How can we take agency over the way our identities and our bodies are captured on camera? How do we manage ownership of our stories and ourselves as we negotiate  social distancing and social media? How do the dominant forms of media, including film and television, reinforce ideas around who should be seen and heard? Inspired by the radical histories of performance art and experimental video art, we will perform for the camera in complex, compelling, playful and weird ways. 

Led by Pig Iron School faculty member Jonathan VanDyke, Performance for Video offers manners and techniques to use our smartphones and basic editing software to create short video works. We will study the history of performance in relation to visual art and film, looking at key examples of performance art from the 1960’s to the present day. Participants will enact their own research into art performance, create performance scores for domestic spaces, and enact and share their performance and video art. Along the way, we will discuss the role of documentation in capturing performance, and how editing can be used to change and affect what a viewer does and doesn’t experience of a “live” work. A portion of the class will be devoted to unpacking how narrative film is structured, and how the body is pictured in relation to sets, to props, and to other bodies. We will think through key works that pose questions about race, gender, and sexuality, while reflecting upon how power dynamics and political structures frame and mediate the performance of everyday life.

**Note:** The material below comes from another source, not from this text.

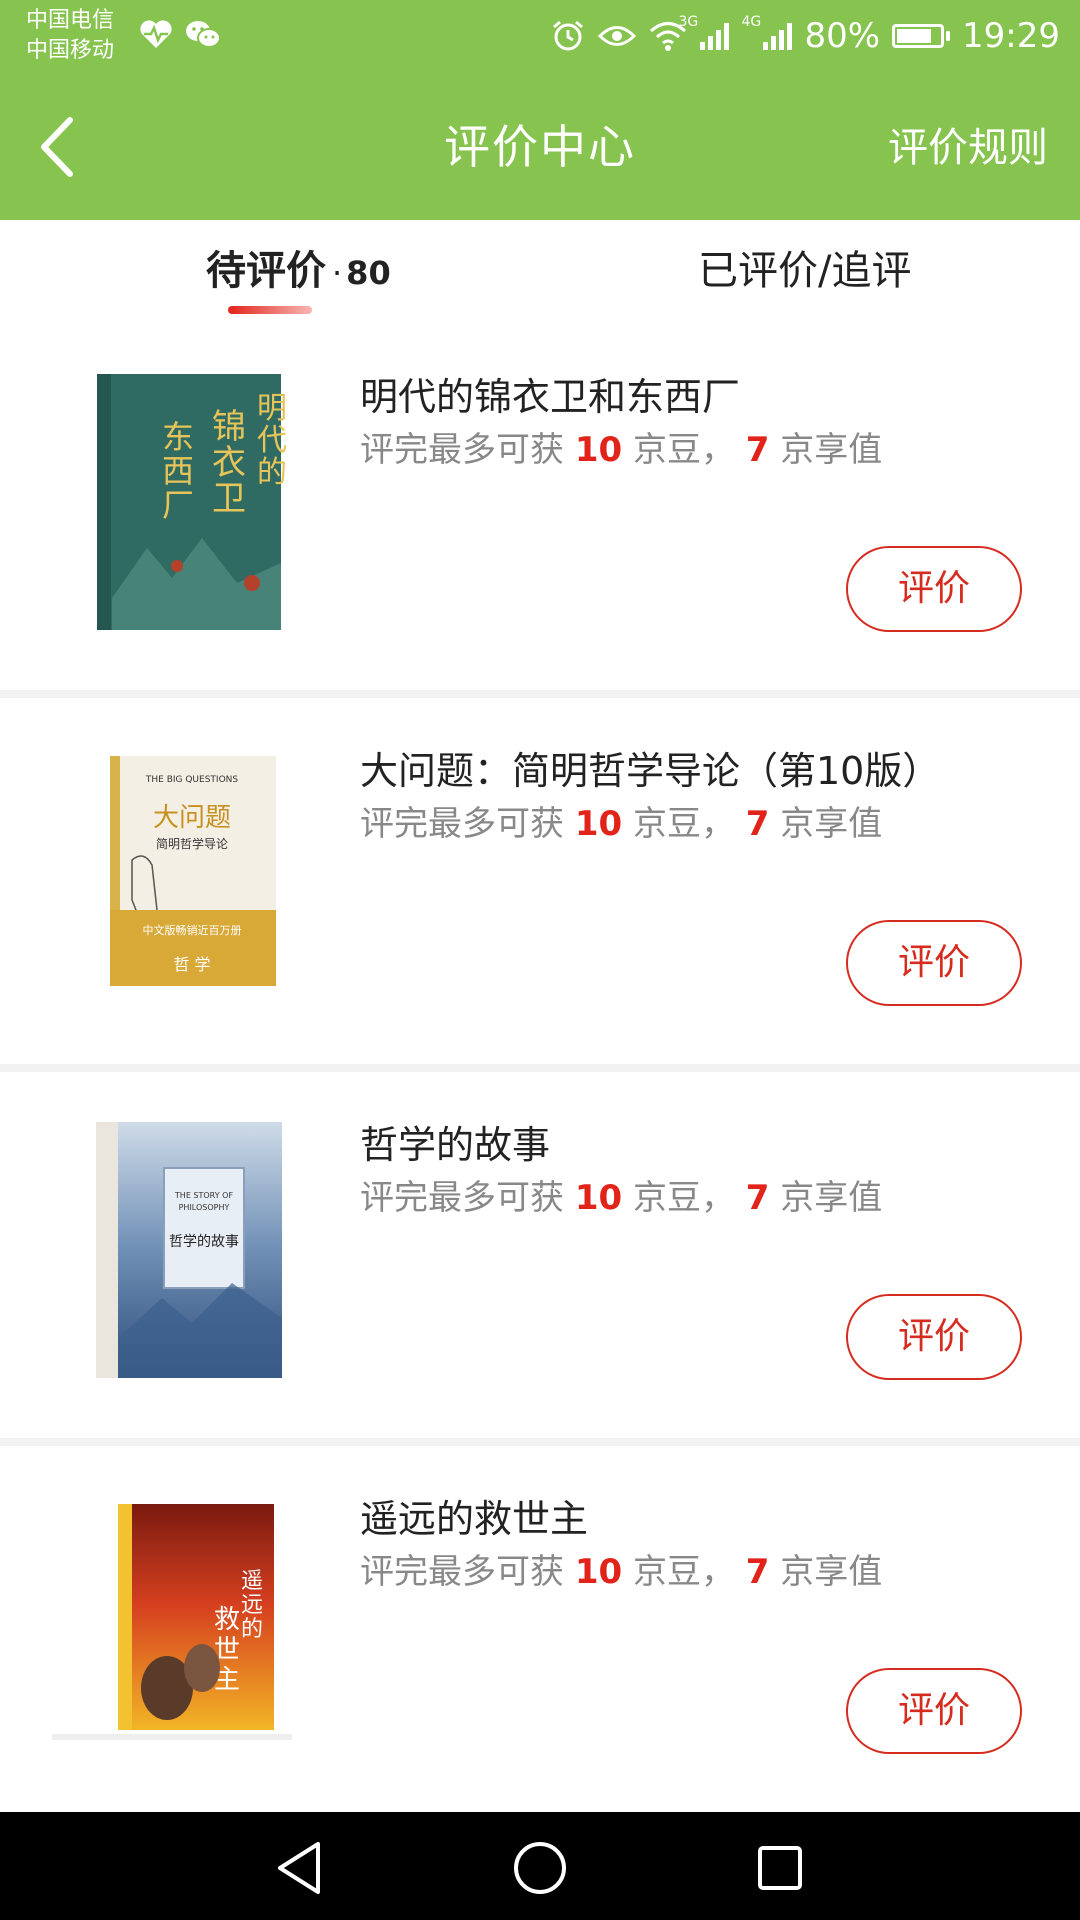 The image size is (1080, 1920). What do you see at coordinates (192, 964) in the screenshot?
I see `svg-text: 哲 学` at bounding box center [192, 964].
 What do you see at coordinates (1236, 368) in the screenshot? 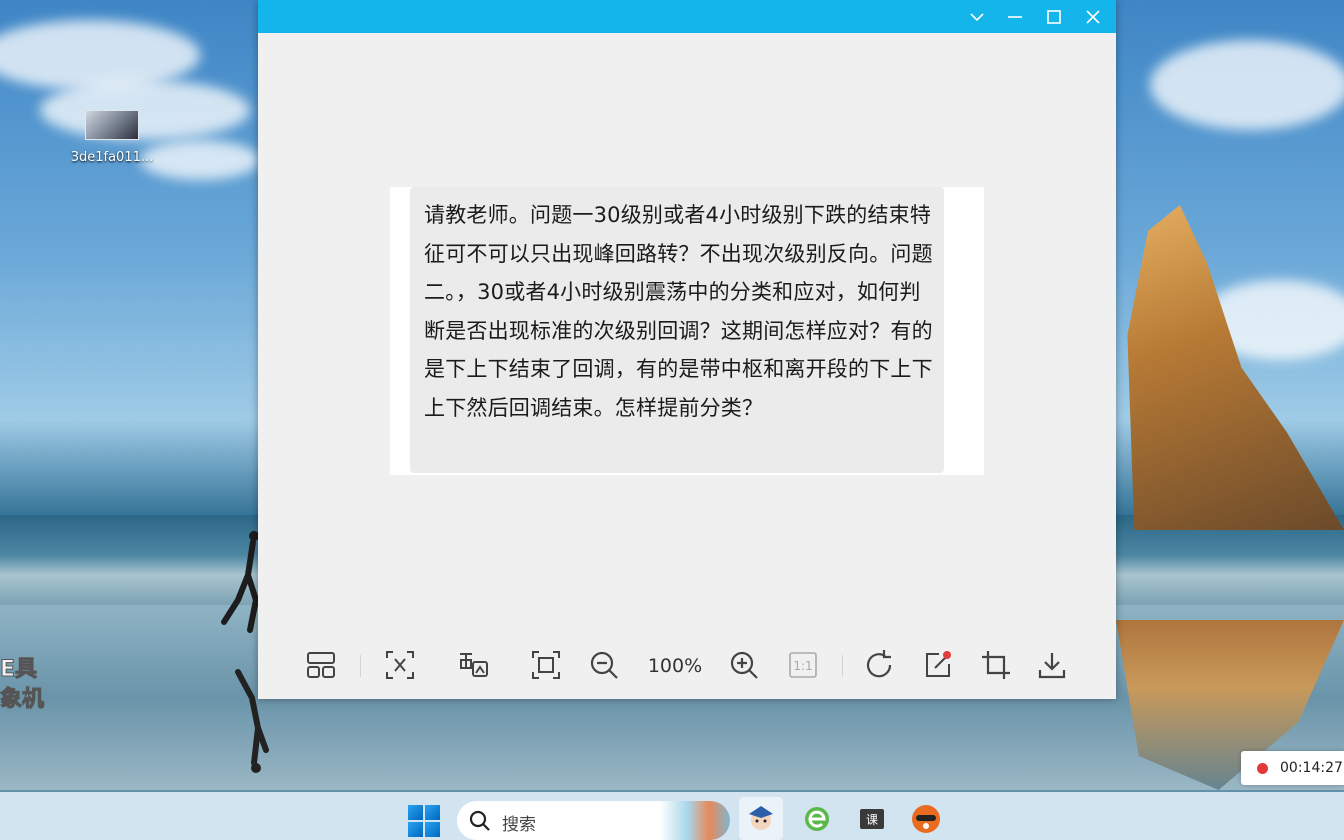
I see `sea-stack-rock` at bounding box center [1236, 368].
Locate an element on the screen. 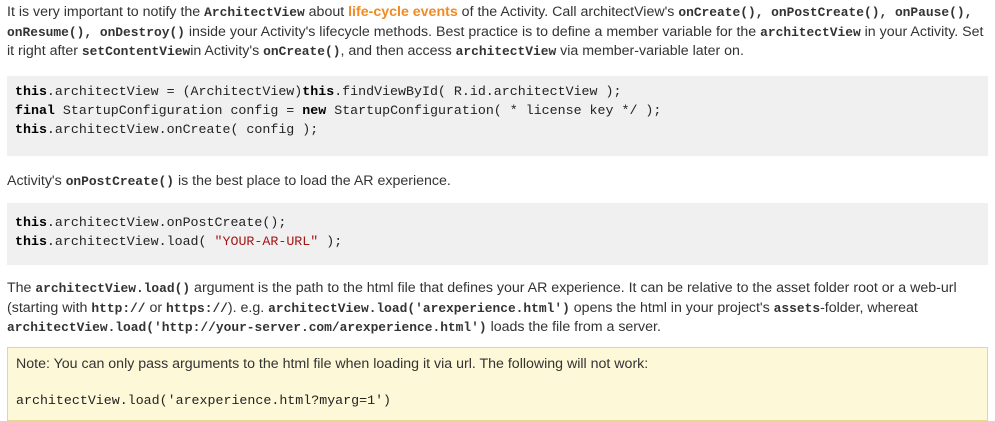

Theatermakers pivoting to digital performance; visual artmakers moving into time-based media; hybrid artists seeking a grounding in video/performance history.

Students will need a device to shoot and edit short videos: a smartphone will work. Participants will need access to and rudimentary fluency with basic editing software (such as iMovie) and the ability to format and upload their completed videos in order to share them with their peers. Please note that this class will focus on the history of performance, experimentations with content, and the structure and construction of your work, and is not a technical class demonstrating how to use editing software. Participants will be expected to learn this software and upload their work on their own.

Monday, February 22: 6:30-9:30pm
Monday, March 1: 6:30-9:30pm
Monday, March 8: 6:30-9:30pm
Monday, March 15: 6:30-9:30pm
Monday, March 22: 6:30-9:30pm

Note: Times for workshops before March 14 are listed in US Eastern Standard Time. Times for workshops on or after March 14 are listed in US Eastern Daylight Time.